Est-ce que la nomination de Madame Backès comme secrétaire d'État n'ajoute pas de flou dans le message ?
Daniel Goa, président de l'Union calédonienne
"Elle est présidente de la province Sud, présidente du groupe politique qu'elle représente [Les Républicains calédoniens, NDLR] et ensuite, elle est secrétaire d'État", soulignait alors Daniel Goa, chef de l'Union calédonienne, une des composantes du FLNKS, pointant du doigt le conflit d'intérêts induit par la situation. Autre problème : son secrétariat d'État placé sous la tutelle du ministre de l'Intérieur et des Outre-mer, Gérald Darmanin, lui-même activement impliqué dans le dossier calédonien.

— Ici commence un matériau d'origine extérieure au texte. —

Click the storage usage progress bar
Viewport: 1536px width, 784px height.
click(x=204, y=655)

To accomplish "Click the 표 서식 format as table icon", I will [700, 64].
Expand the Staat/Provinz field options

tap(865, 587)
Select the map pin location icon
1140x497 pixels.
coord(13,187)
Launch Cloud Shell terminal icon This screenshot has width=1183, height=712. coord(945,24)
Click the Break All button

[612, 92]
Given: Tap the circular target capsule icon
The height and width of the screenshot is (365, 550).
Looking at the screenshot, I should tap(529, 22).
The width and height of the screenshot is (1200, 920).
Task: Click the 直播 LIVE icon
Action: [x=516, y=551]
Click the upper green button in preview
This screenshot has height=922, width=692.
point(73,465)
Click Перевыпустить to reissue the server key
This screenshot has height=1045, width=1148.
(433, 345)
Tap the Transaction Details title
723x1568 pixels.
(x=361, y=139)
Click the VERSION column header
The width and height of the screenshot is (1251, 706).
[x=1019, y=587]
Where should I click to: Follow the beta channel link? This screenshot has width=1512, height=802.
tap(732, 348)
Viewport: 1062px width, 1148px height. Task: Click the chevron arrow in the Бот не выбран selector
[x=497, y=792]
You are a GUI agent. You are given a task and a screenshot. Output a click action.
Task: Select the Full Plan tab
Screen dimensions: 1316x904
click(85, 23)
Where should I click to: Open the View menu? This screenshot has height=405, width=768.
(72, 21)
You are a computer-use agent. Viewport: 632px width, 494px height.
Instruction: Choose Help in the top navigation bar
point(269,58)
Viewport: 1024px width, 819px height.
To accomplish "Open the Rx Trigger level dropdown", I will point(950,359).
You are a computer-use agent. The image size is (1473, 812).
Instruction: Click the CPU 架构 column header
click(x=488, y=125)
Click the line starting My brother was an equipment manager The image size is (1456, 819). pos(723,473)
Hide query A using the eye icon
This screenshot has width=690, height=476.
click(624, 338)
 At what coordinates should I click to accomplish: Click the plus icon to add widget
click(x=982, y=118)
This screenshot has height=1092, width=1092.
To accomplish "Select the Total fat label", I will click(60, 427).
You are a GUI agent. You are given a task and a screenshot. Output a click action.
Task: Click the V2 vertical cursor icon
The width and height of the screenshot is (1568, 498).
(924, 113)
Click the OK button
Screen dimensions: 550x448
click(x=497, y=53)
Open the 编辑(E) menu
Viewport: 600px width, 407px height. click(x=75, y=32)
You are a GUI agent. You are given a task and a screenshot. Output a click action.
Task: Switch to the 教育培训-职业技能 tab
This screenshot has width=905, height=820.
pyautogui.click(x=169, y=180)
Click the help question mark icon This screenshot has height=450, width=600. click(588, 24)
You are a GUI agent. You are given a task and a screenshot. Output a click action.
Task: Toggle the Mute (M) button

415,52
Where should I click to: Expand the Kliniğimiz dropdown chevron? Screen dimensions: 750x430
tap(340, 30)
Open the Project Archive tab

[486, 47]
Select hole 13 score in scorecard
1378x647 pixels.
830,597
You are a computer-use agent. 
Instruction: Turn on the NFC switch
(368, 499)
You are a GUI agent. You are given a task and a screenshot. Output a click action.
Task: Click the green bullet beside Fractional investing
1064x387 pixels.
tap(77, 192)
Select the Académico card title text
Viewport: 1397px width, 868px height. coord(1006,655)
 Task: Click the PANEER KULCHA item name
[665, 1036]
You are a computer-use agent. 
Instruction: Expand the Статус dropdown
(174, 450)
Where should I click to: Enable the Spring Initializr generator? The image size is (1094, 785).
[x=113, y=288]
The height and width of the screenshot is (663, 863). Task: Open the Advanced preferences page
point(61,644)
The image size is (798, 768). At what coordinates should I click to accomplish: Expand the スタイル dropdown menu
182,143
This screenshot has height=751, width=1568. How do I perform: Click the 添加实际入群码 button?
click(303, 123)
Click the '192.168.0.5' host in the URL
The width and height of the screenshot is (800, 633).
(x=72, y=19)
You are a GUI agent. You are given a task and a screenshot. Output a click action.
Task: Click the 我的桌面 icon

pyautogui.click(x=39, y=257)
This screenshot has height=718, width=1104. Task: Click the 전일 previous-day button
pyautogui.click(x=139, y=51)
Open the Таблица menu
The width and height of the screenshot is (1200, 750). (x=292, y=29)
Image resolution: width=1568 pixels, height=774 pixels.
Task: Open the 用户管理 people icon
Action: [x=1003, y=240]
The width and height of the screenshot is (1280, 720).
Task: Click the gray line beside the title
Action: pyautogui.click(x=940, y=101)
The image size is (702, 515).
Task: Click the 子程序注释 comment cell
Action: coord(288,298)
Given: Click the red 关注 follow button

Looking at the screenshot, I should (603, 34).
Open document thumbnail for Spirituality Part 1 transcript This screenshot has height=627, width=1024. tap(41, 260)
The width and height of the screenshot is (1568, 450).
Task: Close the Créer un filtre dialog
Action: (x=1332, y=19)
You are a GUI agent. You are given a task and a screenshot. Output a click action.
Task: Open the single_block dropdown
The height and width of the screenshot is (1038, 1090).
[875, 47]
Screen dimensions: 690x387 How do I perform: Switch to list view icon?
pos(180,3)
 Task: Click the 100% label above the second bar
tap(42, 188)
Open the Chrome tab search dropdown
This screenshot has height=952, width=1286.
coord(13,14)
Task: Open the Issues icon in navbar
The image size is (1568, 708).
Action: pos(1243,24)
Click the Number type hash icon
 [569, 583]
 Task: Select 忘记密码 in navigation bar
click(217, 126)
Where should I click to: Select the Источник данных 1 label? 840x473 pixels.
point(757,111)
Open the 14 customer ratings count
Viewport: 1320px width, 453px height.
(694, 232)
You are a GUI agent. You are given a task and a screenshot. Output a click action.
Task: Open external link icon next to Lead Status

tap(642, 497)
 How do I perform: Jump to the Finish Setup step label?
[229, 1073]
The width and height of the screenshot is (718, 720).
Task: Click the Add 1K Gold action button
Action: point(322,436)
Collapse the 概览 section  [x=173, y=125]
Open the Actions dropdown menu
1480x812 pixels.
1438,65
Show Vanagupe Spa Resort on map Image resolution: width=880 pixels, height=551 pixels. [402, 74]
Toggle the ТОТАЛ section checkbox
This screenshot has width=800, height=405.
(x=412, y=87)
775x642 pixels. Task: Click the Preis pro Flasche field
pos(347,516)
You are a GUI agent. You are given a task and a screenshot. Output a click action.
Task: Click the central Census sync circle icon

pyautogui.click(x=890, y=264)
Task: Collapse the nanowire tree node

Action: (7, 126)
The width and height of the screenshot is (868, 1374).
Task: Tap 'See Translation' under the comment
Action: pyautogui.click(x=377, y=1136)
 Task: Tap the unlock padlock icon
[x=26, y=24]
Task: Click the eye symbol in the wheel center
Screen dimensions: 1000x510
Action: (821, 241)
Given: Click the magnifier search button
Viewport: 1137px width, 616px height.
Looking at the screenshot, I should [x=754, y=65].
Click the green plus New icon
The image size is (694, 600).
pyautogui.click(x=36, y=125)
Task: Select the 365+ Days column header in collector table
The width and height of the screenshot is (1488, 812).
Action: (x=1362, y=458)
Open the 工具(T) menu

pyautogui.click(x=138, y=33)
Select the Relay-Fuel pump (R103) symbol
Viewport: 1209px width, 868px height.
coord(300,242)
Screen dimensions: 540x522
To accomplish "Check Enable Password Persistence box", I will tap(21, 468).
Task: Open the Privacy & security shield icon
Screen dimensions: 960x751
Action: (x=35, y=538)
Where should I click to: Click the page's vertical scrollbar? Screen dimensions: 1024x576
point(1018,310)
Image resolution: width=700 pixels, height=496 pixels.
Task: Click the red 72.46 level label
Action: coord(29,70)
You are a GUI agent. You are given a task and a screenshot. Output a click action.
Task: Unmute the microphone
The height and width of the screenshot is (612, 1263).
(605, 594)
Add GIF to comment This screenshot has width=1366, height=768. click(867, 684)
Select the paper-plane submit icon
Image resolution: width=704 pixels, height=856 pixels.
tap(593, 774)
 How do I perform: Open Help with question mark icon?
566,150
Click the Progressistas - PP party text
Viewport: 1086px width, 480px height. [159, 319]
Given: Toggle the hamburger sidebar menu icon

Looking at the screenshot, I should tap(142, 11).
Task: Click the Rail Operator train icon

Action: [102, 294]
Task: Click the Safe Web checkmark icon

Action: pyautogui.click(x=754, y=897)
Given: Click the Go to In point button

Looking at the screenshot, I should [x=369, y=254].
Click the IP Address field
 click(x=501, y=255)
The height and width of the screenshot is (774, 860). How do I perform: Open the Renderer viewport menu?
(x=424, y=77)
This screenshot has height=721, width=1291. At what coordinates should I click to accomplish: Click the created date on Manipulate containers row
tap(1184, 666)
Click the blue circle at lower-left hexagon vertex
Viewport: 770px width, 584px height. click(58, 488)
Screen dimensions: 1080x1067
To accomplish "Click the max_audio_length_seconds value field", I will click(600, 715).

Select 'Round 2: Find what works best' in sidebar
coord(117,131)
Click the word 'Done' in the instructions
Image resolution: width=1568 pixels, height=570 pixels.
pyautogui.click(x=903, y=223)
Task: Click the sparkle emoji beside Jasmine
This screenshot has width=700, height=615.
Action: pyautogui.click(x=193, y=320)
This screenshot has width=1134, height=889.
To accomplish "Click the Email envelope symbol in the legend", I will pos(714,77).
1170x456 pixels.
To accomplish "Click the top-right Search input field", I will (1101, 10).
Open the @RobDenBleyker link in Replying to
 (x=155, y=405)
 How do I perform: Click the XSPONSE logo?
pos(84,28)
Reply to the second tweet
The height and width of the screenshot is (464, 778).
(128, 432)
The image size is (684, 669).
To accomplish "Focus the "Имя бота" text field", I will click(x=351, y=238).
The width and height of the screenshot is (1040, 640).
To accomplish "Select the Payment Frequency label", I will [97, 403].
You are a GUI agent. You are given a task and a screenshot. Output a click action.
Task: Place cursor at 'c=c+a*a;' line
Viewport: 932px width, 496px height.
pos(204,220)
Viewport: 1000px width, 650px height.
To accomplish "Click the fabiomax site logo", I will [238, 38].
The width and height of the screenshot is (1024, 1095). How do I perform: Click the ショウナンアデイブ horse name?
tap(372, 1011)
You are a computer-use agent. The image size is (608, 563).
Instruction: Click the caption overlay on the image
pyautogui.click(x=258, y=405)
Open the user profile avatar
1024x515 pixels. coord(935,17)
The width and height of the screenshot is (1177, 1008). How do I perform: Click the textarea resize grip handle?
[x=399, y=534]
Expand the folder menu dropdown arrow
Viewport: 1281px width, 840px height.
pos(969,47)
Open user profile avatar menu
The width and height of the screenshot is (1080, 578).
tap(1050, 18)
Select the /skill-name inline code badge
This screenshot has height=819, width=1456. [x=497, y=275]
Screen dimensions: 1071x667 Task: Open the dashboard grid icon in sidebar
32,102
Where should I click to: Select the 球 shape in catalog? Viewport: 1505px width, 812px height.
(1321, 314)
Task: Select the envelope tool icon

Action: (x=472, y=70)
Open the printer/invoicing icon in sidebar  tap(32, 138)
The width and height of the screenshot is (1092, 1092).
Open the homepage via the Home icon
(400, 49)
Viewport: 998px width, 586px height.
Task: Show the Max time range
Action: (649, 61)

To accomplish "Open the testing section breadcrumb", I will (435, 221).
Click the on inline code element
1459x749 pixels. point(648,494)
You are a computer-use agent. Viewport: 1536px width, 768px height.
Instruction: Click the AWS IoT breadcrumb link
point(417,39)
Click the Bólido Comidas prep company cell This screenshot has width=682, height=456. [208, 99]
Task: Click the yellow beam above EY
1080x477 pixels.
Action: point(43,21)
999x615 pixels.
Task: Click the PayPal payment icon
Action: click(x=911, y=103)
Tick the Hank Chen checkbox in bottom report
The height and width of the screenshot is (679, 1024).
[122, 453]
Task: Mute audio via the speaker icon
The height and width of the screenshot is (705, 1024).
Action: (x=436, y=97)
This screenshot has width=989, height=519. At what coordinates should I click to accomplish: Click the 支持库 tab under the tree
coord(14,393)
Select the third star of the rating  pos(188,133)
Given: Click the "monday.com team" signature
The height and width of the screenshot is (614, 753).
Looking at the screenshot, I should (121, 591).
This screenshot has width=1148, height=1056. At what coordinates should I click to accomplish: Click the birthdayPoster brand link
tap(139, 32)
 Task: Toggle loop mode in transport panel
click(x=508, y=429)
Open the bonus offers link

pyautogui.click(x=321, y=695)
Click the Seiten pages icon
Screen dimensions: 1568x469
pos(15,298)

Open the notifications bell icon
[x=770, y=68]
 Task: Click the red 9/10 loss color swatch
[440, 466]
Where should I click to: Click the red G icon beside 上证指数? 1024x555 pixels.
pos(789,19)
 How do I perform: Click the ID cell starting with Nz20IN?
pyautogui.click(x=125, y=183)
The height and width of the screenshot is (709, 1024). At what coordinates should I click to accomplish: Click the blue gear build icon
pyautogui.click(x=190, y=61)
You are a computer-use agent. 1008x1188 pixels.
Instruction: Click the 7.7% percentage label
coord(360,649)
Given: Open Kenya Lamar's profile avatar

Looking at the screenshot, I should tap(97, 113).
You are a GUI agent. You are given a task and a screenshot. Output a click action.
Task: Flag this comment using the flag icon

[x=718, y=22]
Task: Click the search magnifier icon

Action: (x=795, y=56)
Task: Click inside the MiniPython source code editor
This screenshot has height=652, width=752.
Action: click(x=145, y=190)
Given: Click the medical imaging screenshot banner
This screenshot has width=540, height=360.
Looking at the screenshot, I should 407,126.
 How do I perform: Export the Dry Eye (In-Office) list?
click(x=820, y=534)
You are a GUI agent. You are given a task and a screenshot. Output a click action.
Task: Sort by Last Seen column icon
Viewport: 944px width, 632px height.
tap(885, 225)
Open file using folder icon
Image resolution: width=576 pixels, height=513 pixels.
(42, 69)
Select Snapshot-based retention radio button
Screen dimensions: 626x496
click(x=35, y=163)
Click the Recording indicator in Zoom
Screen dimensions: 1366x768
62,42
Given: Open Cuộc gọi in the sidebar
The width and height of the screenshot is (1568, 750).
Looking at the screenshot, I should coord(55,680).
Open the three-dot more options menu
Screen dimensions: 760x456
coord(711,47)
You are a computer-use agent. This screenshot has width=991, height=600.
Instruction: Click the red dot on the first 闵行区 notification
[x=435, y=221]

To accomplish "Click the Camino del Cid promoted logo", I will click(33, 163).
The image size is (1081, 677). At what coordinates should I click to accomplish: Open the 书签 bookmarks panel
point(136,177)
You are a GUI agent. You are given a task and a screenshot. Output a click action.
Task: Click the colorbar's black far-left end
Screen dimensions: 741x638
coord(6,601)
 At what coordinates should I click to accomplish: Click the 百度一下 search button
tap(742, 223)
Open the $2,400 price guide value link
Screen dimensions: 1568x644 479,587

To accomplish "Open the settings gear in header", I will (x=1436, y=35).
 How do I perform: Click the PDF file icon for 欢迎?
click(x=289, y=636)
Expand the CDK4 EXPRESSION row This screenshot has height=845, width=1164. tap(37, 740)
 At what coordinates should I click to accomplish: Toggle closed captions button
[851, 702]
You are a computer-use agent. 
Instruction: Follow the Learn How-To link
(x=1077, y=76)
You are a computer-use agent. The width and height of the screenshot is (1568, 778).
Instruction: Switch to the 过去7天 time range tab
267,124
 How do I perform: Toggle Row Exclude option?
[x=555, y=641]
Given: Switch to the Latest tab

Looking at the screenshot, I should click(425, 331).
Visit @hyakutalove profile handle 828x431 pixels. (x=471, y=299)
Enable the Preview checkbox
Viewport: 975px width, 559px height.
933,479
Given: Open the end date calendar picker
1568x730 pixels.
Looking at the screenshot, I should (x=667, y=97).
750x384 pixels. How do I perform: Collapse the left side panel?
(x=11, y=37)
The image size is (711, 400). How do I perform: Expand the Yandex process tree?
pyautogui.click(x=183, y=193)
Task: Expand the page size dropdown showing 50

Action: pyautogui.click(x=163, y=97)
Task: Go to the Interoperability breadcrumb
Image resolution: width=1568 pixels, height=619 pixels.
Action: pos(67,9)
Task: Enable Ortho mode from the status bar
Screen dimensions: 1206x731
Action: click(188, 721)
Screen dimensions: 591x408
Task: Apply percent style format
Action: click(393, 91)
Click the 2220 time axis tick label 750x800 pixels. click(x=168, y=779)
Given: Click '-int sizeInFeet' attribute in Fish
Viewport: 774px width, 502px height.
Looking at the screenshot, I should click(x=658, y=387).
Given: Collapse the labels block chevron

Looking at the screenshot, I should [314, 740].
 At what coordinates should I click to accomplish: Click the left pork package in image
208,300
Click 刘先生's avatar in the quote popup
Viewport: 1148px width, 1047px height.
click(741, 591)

Sa nomination n'a pourtant pas entravé les discussions sur l'avenir institutionnel du territoire. Depuis le troisième référendum de 2021, les indépendantistes du FLNKS ont accepté de renouer le dialogue avec le gouvernement. Des rencontres entre les trois parties ont même eu lieu lors des dernières discussions à Paris, début septembre. Sortie de l'équipe ministérielle, Sonia Backès pourra maintenant se consacrer pleinement à son poste de présidente de la province Sud ainsi qu'aux discussions sur le futur du territoire calédonien au sein du camp des non-indépendantistes. Sans ambiguïté, cette fois-ci.